29/08/2008 00:08
O dado mais significativo para a elevação dos índices do Ceará está na área de educação, que cresceu 27,54% no período, saindo de um patamar de 0,5032 em 2000, para 0,6418 cinco anos depois. O número foi superior à média nacional na área, que registrou acréscimo de 17,01%. O índice de 0,6418 ainda é considerado moderado na análise de dados do Índice Firjan de Desenvolvimento Municipal (IFDM), mas a expectativa é melhorar com alguns projetos na área.
Um deles é o programa Alfabetização na Idade Certa, da Secretaria da Educação do Ceará (Seduc). De acordo com Márcia Campos, coordenadora de cooperação dos municípios da secretaria, a meta é alfabetizar todas as crianças até sete anos de idade no ensino fundamental. O programa, lançado no ano passado, conta com a adesão de todos os 184 municípios. "As cidades recebem apoio do Estado para formar professores e contribuindo com a educação continuada", destaca Márcia.

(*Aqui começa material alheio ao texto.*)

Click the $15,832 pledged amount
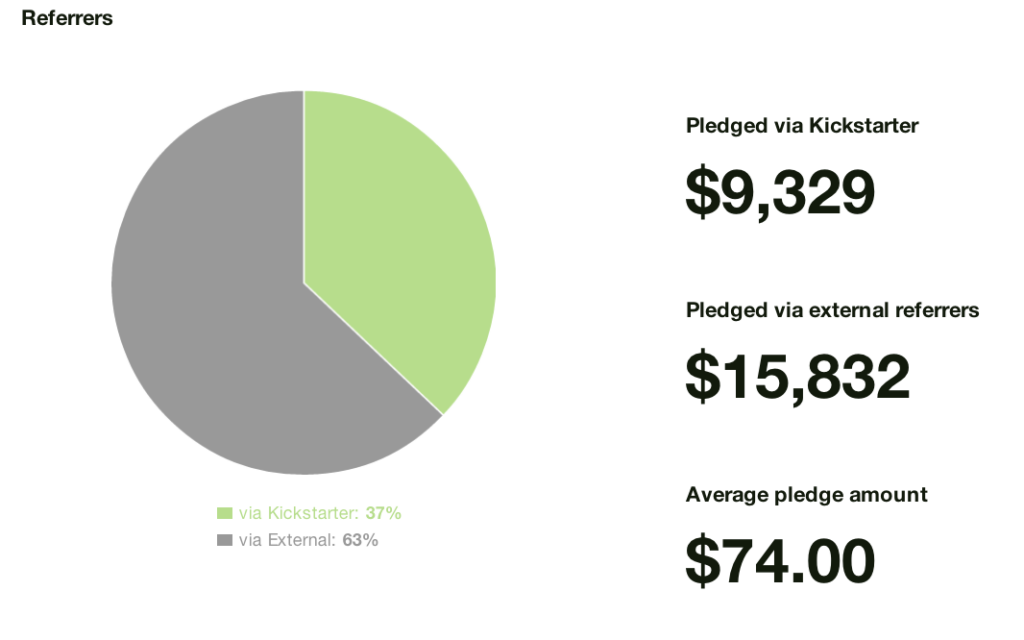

O setor de saúde foi o que menos cresceu no período, saindo de 0,6113 em 2000, para 0,6589, alta de 7,78%. Entretanto, o número ainda é maior que a média do País, com 6,4%. Foram analisados dados como números de pré-natais e óbitos infantis com causas variáveis no IFDM. Para o titular da Secretaria da Saúde do Estado (Sesa), João Ananias, a melhora se deve à melhoria na atenção primária de saúde, com o Programa de Saúde da Família e o de agentes comunitários. "Quando você aumenta a cobertura, colhe melhores resultados, especialmente em indicadores como mortalidade infantil e desnutrição", diz. Segundo o secretário, 65% das famílias do Estado estão cobertas com ações do PSF.